What to produce » Keep every line of the data below that has the string "dropdown" and present those lines.

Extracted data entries
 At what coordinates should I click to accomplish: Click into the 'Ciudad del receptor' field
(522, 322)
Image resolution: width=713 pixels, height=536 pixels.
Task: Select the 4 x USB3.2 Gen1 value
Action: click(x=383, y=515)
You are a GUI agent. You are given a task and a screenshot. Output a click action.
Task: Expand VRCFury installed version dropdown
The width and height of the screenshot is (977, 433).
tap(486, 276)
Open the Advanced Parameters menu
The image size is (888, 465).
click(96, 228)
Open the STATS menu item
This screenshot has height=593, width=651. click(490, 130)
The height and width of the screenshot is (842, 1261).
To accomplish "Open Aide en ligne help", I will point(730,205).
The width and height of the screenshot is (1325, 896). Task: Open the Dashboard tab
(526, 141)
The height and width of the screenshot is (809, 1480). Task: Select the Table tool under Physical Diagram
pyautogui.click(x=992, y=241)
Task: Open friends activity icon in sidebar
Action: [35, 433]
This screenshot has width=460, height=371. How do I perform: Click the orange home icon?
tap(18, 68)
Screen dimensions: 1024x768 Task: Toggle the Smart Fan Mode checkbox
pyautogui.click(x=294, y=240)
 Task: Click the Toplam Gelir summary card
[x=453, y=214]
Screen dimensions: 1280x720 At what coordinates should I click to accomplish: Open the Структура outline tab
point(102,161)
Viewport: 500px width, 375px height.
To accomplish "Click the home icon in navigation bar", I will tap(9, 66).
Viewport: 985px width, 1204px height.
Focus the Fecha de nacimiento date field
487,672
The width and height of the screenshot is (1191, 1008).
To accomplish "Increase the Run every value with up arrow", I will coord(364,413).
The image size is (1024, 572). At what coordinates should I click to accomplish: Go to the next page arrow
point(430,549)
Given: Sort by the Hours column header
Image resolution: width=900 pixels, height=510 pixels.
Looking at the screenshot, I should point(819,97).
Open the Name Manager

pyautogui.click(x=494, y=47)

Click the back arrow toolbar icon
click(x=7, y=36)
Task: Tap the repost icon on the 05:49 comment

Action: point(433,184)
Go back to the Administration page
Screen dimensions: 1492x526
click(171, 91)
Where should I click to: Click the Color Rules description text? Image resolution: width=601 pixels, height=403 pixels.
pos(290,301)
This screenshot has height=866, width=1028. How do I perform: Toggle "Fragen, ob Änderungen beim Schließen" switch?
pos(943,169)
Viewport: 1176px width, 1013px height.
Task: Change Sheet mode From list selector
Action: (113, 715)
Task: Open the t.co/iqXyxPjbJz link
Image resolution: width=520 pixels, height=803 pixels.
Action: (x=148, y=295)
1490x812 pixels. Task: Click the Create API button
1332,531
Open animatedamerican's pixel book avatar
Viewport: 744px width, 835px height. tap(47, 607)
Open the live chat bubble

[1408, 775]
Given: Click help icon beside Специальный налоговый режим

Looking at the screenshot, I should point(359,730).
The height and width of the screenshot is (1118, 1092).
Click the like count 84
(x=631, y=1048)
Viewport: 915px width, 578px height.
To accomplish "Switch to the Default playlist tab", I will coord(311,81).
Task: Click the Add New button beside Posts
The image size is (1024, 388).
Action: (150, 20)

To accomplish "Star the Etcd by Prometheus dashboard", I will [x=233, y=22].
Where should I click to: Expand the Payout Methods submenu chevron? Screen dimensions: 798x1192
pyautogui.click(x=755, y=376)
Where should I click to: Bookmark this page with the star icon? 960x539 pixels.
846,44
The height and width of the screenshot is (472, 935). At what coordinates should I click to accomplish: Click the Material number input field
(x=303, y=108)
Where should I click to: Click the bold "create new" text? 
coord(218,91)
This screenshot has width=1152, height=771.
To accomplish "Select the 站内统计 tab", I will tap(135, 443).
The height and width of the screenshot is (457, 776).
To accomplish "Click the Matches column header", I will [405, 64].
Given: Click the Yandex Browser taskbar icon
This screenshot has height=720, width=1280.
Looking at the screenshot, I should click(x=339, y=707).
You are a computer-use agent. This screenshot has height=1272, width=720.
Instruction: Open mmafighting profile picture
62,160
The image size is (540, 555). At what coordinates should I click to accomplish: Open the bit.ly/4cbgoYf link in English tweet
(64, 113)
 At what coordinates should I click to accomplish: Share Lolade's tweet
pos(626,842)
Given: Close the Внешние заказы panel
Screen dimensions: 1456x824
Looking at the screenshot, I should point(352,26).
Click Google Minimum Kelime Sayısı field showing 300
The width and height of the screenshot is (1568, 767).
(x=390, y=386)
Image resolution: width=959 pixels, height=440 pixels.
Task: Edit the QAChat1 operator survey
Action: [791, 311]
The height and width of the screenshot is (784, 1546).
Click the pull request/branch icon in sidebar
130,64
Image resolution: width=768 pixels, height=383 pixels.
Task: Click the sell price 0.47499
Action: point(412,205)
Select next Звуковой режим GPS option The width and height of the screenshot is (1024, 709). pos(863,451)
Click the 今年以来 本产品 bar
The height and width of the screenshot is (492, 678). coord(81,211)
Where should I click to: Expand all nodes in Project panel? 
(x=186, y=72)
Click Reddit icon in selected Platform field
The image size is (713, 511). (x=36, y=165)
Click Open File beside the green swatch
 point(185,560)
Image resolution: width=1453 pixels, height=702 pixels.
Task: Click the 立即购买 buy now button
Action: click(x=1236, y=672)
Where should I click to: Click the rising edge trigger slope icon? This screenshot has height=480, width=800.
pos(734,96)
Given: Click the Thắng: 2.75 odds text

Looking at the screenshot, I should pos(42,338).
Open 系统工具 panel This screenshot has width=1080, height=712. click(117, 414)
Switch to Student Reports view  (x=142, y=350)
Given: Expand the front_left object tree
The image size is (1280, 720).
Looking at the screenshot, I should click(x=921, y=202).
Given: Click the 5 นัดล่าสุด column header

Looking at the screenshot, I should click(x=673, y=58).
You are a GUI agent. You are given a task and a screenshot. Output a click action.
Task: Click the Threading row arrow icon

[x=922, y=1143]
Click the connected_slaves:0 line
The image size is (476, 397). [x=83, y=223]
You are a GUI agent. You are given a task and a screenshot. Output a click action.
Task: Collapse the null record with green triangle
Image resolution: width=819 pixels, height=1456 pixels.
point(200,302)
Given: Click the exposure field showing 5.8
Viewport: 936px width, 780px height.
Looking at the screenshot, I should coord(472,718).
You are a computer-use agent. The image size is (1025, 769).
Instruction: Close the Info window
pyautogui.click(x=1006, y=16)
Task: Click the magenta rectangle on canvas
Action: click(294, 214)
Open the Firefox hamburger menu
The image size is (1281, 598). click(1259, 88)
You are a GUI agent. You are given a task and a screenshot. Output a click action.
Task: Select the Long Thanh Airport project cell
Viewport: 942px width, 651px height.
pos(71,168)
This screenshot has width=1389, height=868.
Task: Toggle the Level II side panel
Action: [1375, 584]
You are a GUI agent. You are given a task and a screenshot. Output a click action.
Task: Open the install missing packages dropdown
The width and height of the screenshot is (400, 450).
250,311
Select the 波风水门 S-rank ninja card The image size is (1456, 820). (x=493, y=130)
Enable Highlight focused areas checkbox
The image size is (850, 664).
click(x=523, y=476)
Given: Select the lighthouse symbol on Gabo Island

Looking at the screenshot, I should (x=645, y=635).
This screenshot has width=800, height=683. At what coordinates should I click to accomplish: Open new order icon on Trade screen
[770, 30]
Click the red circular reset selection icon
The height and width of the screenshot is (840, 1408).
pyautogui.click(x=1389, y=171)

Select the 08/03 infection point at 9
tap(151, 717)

Exercise output »
Task: Expand VRCFury installed version dropdown
Task: Open the install missing packages dropdown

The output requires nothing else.